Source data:

──────────────────────────────

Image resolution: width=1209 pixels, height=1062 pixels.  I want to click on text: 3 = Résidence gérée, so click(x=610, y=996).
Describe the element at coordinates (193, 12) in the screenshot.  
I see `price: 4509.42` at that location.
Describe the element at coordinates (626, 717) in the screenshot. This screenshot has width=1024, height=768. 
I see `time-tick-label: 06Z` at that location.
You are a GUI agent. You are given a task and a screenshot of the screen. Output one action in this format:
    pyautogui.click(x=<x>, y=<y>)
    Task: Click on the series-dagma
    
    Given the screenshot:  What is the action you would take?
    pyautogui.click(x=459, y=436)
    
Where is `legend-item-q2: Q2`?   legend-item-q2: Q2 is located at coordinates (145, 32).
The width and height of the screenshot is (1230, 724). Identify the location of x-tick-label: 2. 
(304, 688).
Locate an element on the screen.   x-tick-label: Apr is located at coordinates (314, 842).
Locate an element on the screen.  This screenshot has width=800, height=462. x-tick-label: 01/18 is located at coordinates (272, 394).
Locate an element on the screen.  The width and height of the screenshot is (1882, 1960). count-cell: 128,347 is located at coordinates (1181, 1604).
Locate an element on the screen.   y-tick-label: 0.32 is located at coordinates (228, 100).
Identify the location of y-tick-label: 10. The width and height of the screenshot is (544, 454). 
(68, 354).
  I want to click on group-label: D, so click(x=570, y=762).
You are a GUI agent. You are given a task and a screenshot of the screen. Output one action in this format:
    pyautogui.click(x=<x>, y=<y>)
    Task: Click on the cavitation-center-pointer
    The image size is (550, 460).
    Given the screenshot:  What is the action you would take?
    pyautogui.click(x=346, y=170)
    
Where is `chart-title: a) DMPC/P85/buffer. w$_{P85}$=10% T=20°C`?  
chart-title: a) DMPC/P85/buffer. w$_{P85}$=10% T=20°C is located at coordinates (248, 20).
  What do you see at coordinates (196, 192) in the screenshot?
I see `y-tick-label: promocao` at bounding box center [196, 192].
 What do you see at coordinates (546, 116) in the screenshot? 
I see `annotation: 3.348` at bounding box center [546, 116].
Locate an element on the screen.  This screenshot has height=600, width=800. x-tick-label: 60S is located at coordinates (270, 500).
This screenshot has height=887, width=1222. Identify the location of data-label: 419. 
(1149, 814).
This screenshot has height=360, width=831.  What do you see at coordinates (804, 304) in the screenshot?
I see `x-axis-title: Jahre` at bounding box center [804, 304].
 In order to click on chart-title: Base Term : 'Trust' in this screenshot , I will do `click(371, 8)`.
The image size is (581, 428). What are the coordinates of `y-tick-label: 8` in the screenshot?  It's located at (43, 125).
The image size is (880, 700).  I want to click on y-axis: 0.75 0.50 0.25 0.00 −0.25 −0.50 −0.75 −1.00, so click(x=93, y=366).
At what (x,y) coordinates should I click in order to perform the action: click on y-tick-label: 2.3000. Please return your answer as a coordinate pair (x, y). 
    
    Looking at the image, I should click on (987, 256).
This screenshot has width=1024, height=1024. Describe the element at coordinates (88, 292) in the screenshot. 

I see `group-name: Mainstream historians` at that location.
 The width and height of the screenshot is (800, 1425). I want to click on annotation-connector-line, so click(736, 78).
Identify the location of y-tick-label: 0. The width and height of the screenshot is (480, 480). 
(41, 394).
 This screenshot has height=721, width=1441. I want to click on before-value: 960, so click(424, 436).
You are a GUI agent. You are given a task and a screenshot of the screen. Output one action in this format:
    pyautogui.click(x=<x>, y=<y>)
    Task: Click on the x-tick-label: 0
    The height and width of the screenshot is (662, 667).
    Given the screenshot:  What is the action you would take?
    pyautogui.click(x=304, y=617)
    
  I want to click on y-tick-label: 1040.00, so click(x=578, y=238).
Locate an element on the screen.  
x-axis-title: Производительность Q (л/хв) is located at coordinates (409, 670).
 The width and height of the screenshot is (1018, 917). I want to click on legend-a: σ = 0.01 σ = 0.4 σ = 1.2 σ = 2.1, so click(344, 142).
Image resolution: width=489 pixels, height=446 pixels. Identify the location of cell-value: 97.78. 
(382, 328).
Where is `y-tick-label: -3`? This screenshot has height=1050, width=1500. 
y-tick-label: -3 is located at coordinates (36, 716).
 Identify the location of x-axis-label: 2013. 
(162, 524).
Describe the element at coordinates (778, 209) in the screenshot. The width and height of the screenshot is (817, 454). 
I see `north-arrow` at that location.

──────────────────────────────

= Action item =
Rename "GUI agent" to "screen assistant" everywhere in the entries above, and reproduce them with all other text unchanged.

= Result =
Image resolution: width=1209 pixels, height=1062 pixels.  I want to click on text: 3 = Résidence gérée, so click(x=610, y=996).
Describe the element at coordinates (193, 12) in the screenshot.  
I see `price: 4509.42` at that location.
Describe the element at coordinates (626, 717) in the screenshot. This screenshot has width=1024, height=768. 
I see `time-tick-label: 06Z` at that location.
You are a screen assistant. You are given a task and a screenshot of the screen. Output one action in this format:
    pyautogui.click(x=<x>, y=<y>)
    Task: Click on the series-dagma
    
    Given the screenshot:  What is the action you would take?
    pyautogui.click(x=459, y=436)
    
Where is `legend-item-q2: Q2`?   legend-item-q2: Q2 is located at coordinates (145, 32).
The width and height of the screenshot is (1230, 724). Identify the location of x-tick-label: 2. 
(304, 688).
Locate an element on the screen.   x-tick-label: Apr is located at coordinates (314, 842).
Locate an element on the screen.  This screenshot has width=800, height=462. x-tick-label: 01/18 is located at coordinates (272, 394).
Locate an element on the screen.  The width and height of the screenshot is (1882, 1960). count-cell: 128,347 is located at coordinates (1181, 1604).
Locate an element on the screen.   y-tick-label: 0.32 is located at coordinates (228, 100).
Identify the location of y-tick-label: 10. The width and height of the screenshot is (544, 454). 
(68, 354).
  I want to click on group-label: D, so click(x=570, y=762).
You are a screen assistant. You are given a task and a screenshot of the screen. Output one action in this format:
    pyautogui.click(x=<x>, y=<y>)
    Task: Click on the cavitation-center-pointer
    The image size is (550, 460).
    Given the screenshot:  What is the action you would take?
    pyautogui.click(x=346, y=170)
    
Where is `chart-title: a) DMPC/P85/buffer. w$_{P85}$=10% T=20°C`?  
chart-title: a) DMPC/P85/buffer. w$_{P85}$=10% T=20°C is located at coordinates (248, 20).
  What do you see at coordinates (196, 192) in the screenshot?
I see `y-tick-label: promocao` at bounding box center [196, 192].
 What do you see at coordinates (546, 116) in the screenshot? 
I see `annotation: 3.348` at bounding box center [546, 116].
Locate an element on the screen.  This screenshot has height=600, width=800. x-tick-label: 60S is located at coordinates (270, 500).
This screenshot has height=887, width=1222. Identify the location of data-label: 419. 
(1149, 814).
This screenshot has height=360, width=831.  What do you see at coordinates (804, 304) in the screenshot?
I see `x-axis-title: Jahre` at bounding box center [804, 304].
 In order to click on chart-title: Base Term : 'Trust' in this screenshot , I will do `click(371, 8)`.
The image size is (581, 428). What are the coordinates of `y-tick-label: 8` in the screenshot?  It's located at (43, 125).
The image size is (880, 700).  I want to click on y-axis: 0.75 0.50 0.25 0.00 −0.25 −0.50 −0.75 −1.00, so click(x=93, y=366).
At what (x,y) coordinates should I click in order to perform the action: click on y-tick-label: 2.3000. Please return your answer as a coordinate pair (x, y). 
    
    Looking at the image, I should click on (987, 256).
This screenshot has width=1024, height=1024. Describe the element at coordinates (88, 292) in the screenshot. 

I see `group-name: Mainstream historians` at that location.
 The width and height of the screenshot is (800, 1425). I want to click on annotation-connector-line, so click(736, 78).
Identify the location of y-tick-label: 0. The width and height of the screenshot is (480, 480). 
(41, 394).
 This screenshot has height=721, width=1441. I want to click on before-value: 960, so click(424, 436).
You are a screen assistant. You are given a task and a screenshot of the screen. Output one action in this format:
    pyautogui.click(x=<x>, y=<y>)
    Task: Click on the x-tick-label: 0
    The height and width of the screenshot is (662, 667).
    Given the screenshot:  What is the action you would take?
    pyautogui.click(x=304, y=617)
    
  I want to click on y-tick-label: 1040.00, so click(x=578, y=238).
Locate an element on the screen.  
x-axis-title: Производительность Q (л/хв) is located at coordinates (409, 670).
 The width and height of the screenshot is (1018, 917). I want to click on legend-a: σ = 0.01 σ = 0.4 σ = 1.2 σ = 2.1, so click(344, 142).
Image resolution: width=489 pixels, height=446 pixels. Identify the location of cell-value: 97.78. 
(382, 328).
Where is `y-tick-label: -3`? This screenshot has height=1050, width=1500. 
y-tick-label: -3 is located at coordinates (36, 716).
 Identify the location of x-axis-label: 2013. 
(162, 524).
Describe the element at coordinates (778, 209) in the screenshot. The width and height of the screenshot is (817, 454). 
I see `north-arrow` at that location.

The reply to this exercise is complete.